[feedhenry-dev] APB service provision using secrets and configmaps and proposals in general

Craig Brookes cbrookes at redhat.com
Wed Dec 13 08:55:39 UTC 2017


Hey guys,

*tldr*
*- Use a combination of configmaps and secrets to store public (ie client
config) vs secret (ie credentials) when provisioning services via an APB*
*- Use proposals for these kind of changes (ie where they are larger
changes, breaking changes or changes in technical direction that have cross
cutting concerns.)*
*- As we have many pieces, setup aerogear/proposals repo.*

I would like to suggest that we  make use of a mixture of configmap and
secrets during the provision of a mobile "aware" service.
Currently when we provision a service we must also create a secret with a
label: mobile:enabled and at least two pieces of information:
- uri
- name
but it often contains more (such as username and password etc)
This secret is used by the UI to represent that the service is present in
the namespace and to display the credential information that allows the
developer to sign into the service.
During the PoC this secret was also used to populate the mobile client
config.
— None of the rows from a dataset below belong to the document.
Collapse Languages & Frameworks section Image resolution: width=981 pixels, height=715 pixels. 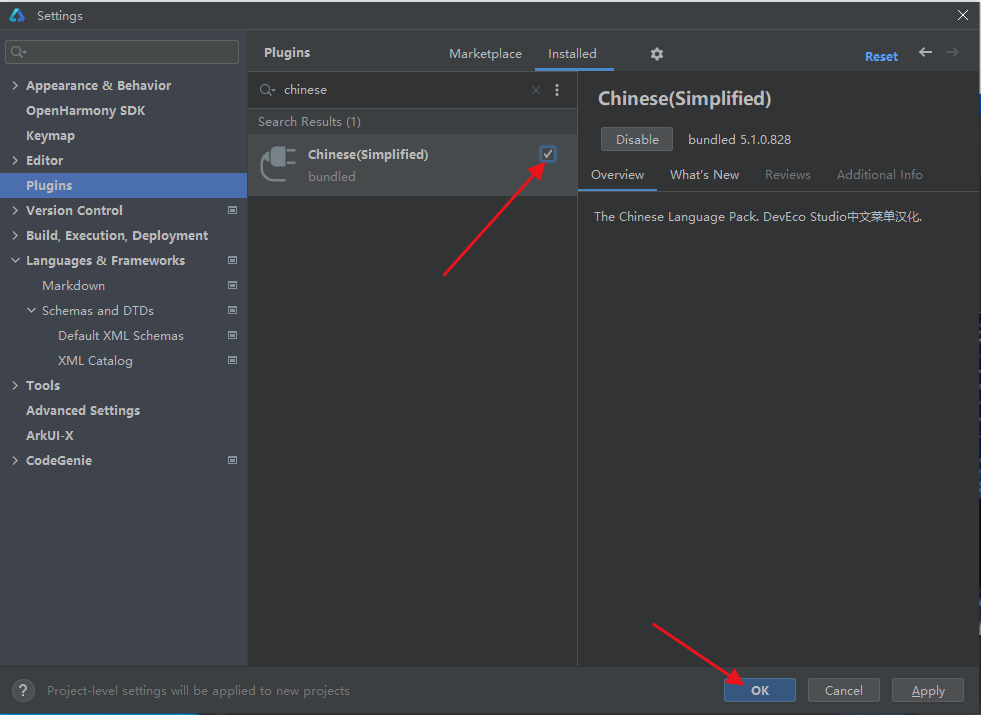15,261
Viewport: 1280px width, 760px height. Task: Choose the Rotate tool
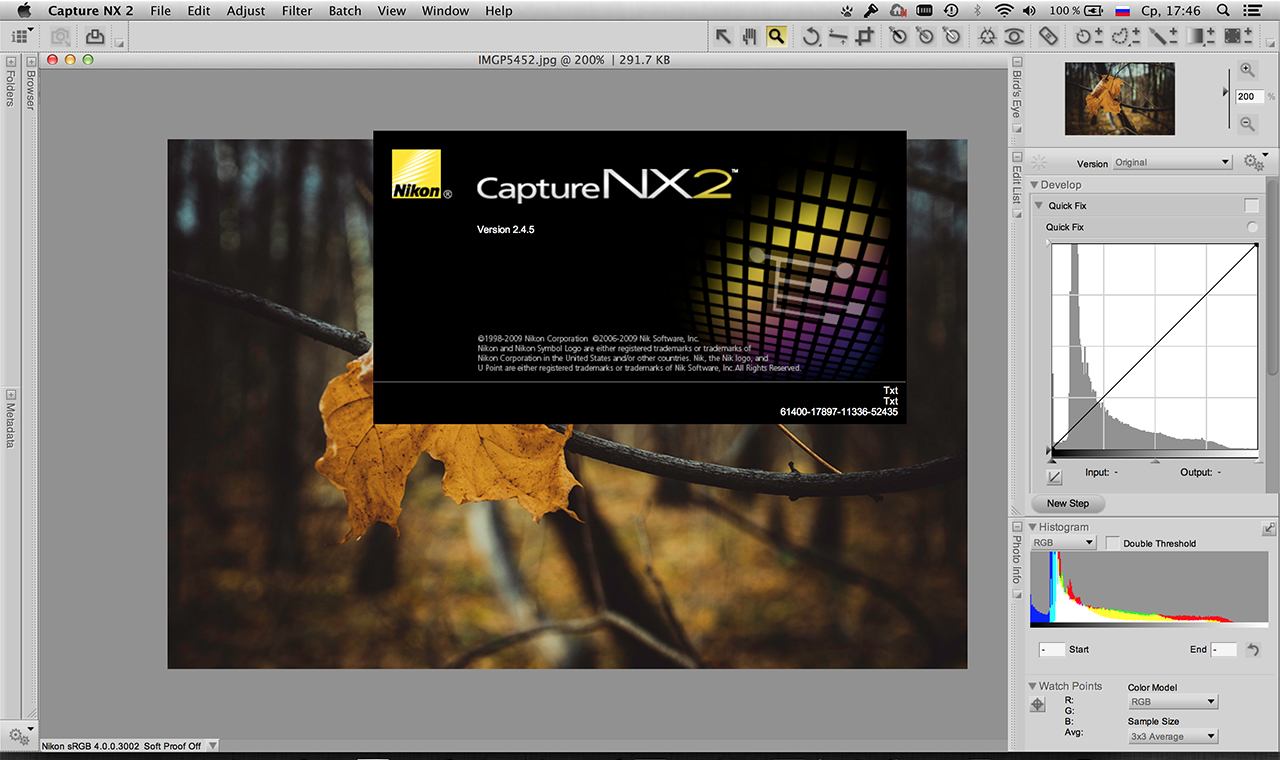[811, 37]
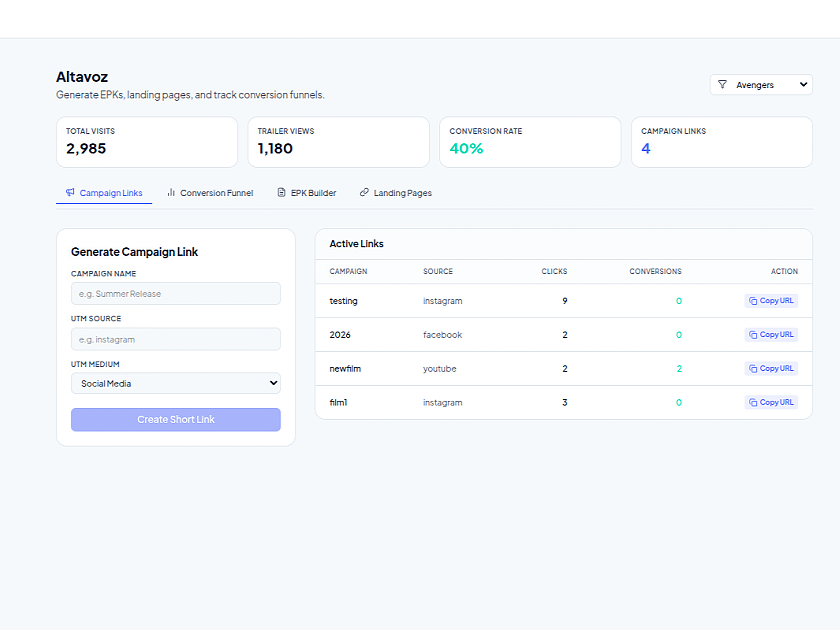Viewport: 840px width, 630px height.
Task: Click copy icon in the 2026 campaign row
Action: (x=754, y=335)
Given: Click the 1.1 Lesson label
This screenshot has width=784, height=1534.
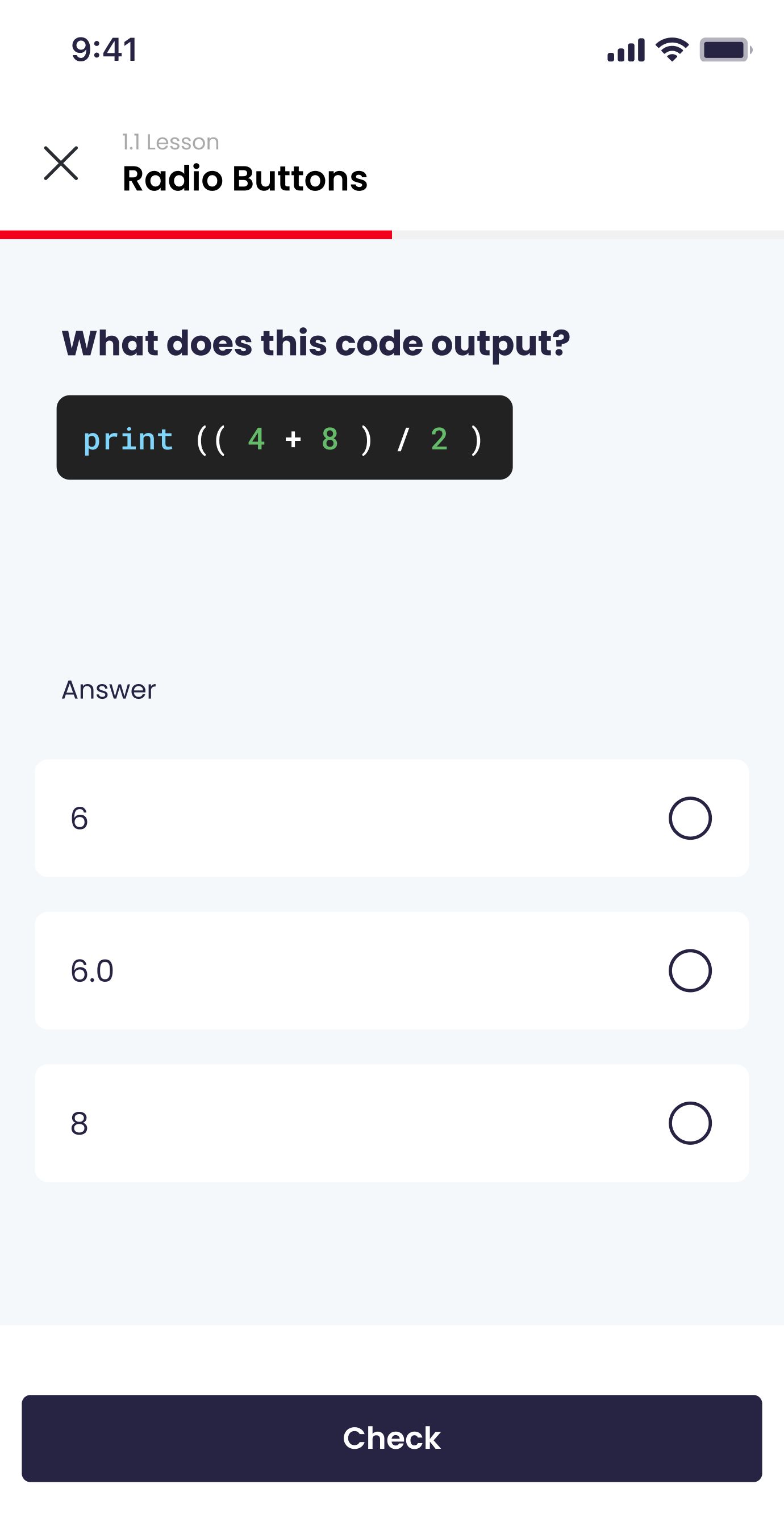Looking at the screenshot, I should point(171,143).
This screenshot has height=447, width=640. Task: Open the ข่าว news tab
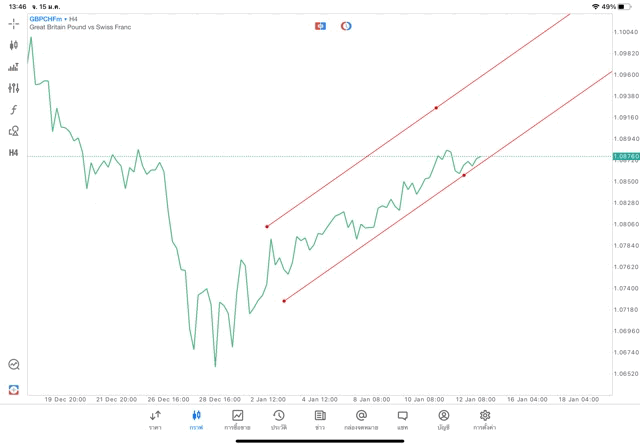point(319,419)
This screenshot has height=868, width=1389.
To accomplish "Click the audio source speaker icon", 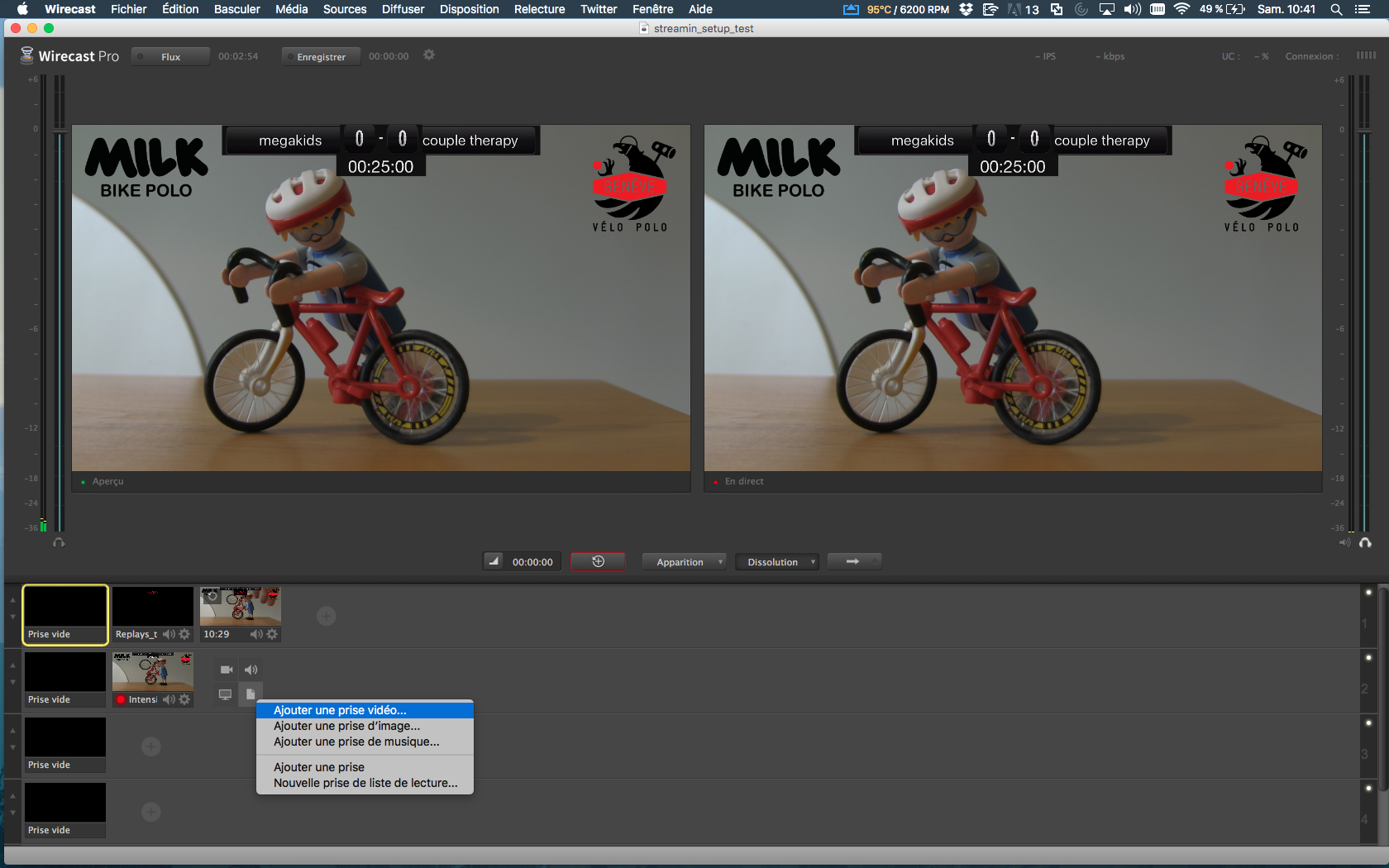I will click(251, 670).
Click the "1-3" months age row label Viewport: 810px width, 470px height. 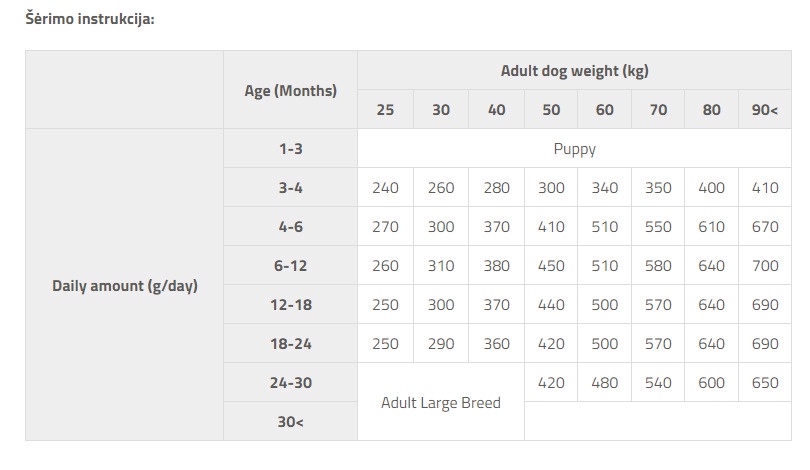point(291,149)
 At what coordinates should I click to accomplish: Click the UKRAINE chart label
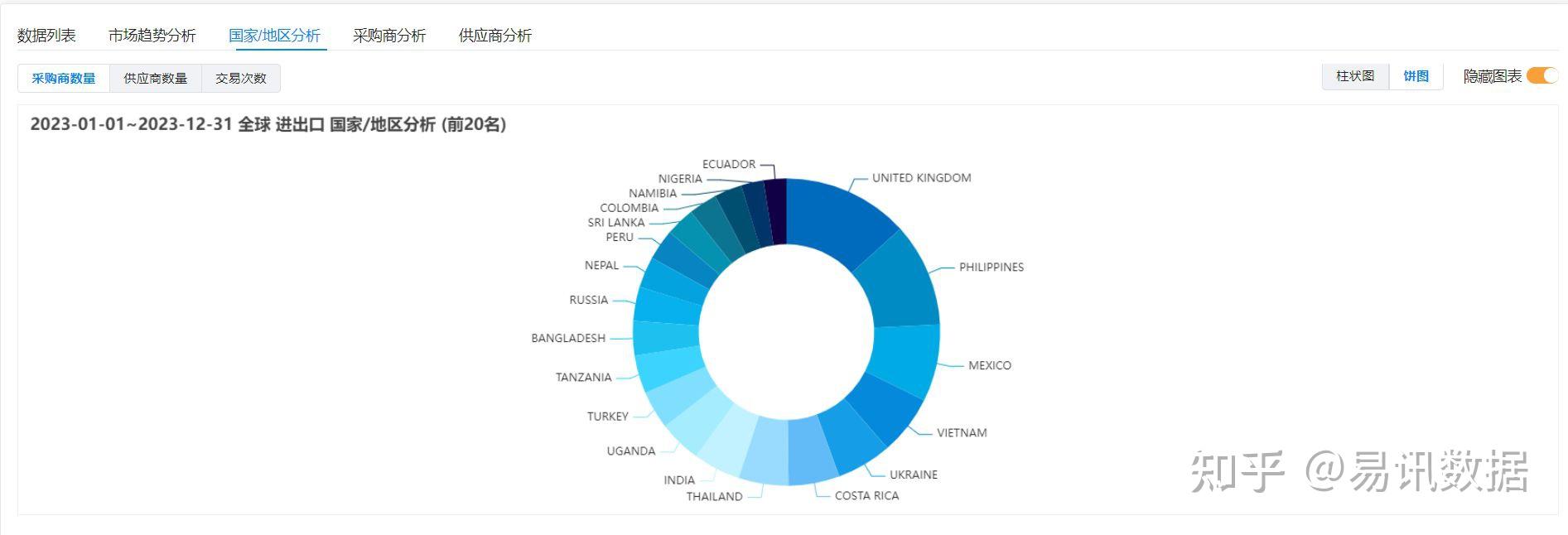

This meant filtering out fields that we did not want the mobile
client to have access to.
My suggestion is that we move to using an additional configmap labeled
"mobile:enabled" that contains the public information that can be exposed
to the mobile client as configuration and a secret still labeled
"mobile:enabled" to capture other information such as the credentials for
logging into the service.

 This really amounts to a proposal. Which brings me to the second question.
Where to keep proposals? I would like us to standardise on have a public
record of technical changes. These proposals should capture the following:
1) What
2) Why
3) How
As an example here is a proposal that I put together for the ansible
service broker:
https://github.com/openshift/ansible-service-broker/blob/master/docs/proposals/last-operation-description.md
This shows the kind of level of detail that I believe we should be
capturing.
When is a proposal necessary? In my experience they are often used for
larger changes, breaking changes or changes in technical direction that
have cross cutting concerns. So in the case of my change outlined above, it
is a breaking change that both the CLI and UI need to be aware of along
with the developers of service APBs and so it should be a proposal.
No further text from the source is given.